Thus, Figure \ref{Figure-Size-and-MIW} indicates that a collocation
pattern either identical with or similar to at least one of the
candidate collocation patterns of a structurally ambiguous phrase was
found within the discourse in more than 70\% of cases, provided the
discourse contained more than 300 consecutive sentences.
On the assumption that this feature of words in a discourse provides a
clue to improving the accuracy of sentence analysis,
we conducted an experiment on sentences for which a
syntactic parser generated more than one parse tree,
owing to the presence of words that can be assigned to more than one
part of speech, or to the presence of complicated coordinate
structures, or for various other reasons.
If the constituent words tend to be associated in identical modification
patterns with an identical part of speech and identical
modifiee-modifier relationship when an identical phrase (a set of
consecutive words) is repeated in different sentences within the
discourse, the candidate parse that shares the most collocation patterns
with other sentences in the discourse should be selected as the correct
analysis.
Out of 736 consecutive sentences in a computer manual, the ESG parser
\cite{McCord:1991} generated multiple parses for 150 sentences.
In this experiment, we divided the original 736 sentences into two texts,
one a discourse of 400 sentences and the other a discourse of
336 sentences.
Of the 150 sentences with multiple parses, 24 were incorrectly analyzed
in all candidate parses or had identical candidate
parses; we therefore focused on the other 126
sentences.
In each candidate parse of these sentences, we assigned a score for each
collocation that was repeated in other sentences in the discourse
(in the form of either an identical collocation or a similar collocation),
and added up the collocation scores to assign a preference value to
the candidate parse.

========================================================================

▸ **WHAT THE TASK ASKS**: Carry on the passage about using repeated collocations to choose among candidate parses, starting right after its last sentence. The lines that come next are from a separate source.

▸ **DATA SEGMENT**:
========================================================================

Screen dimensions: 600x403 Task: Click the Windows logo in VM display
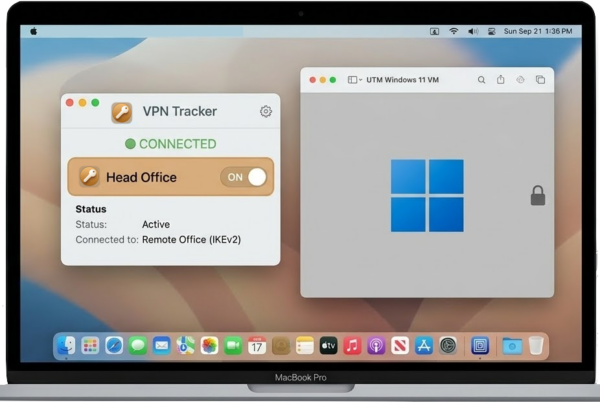tap(427, 195)
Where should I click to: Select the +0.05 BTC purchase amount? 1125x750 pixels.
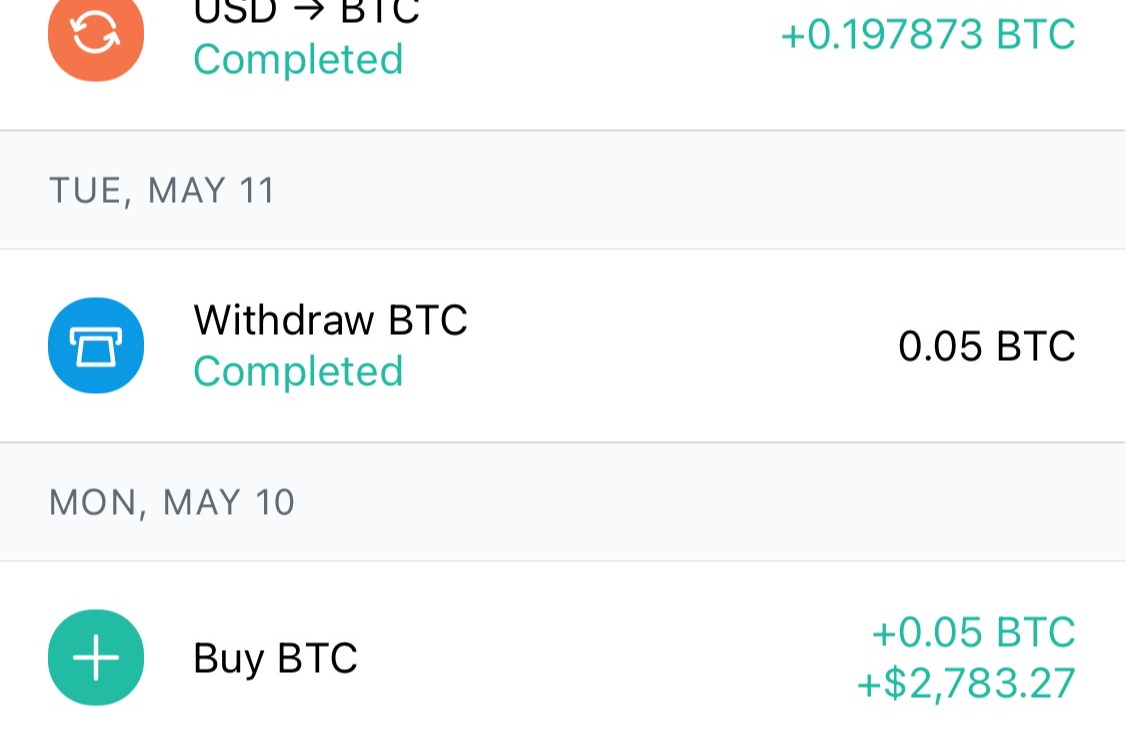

========================================================================

▸ **REPLY TO THE EXERCISE**:
Out of the 126 sentences, different preference values were assigned to
candidate parses in 54 sentences, and the highest value was
assigned to a correct parse in 48 (88.9\%) of the 54
sentences.
Thus, there is a strong tendency for identical collocations to be
actually repeated in the discourse, and when an identical phrase (a set
of consecutive words) is repeated
in different sentences, their constituent words tend to be associated in
identical modification patterns.
\begin{figure*}[ht]
\begin{quote}
\begin{quote}
{\footnotesize
\baselineskip=0.9\normalbaselineskip
\begin{verbatim}
((XXXX (COMMENT(CONJ "as")
(NP (PRON* "you" ("you" (SG PL))))
(AUXP (VERB* "can" ("can" PS)))
(VERB* "see" ("see" PS)))
(PUNC ",")
(VP (NP (PRON* "you" ("you" (SG PL))))
(AUXP (VERB* "can" ("can" PS)))
(VERB* "choose" ("choose" PS))
(PP (PP (PREP* "from"))
(QUANP (ADJ* "many" ("many" BS)))
(NOUN* "topics" ("topic" PL))))
(VP* (INFCL (INFTO (PREP* "to"))
(VERB* "find" ("find" PS))
(COMPCL (COMPL "")
(VERB* "out" ("out" PS))
(NP (PRON* "what" ("what" (SG PL))))))
(NP (NOUN* "information" ("information" SG)))
(VERB* "is" ("be" PS))
(AJP (ADJ* "available" ("available" BS))
? (PP (PP (PREP* "about"))
(DETP (ADJ* "the" ("the" BS)))
(NP (NOUN* "AS/400" ("AS/400" (SG PL))))
(NOUN* "system" ("system" SG)))))
(PUNC ".")) 0)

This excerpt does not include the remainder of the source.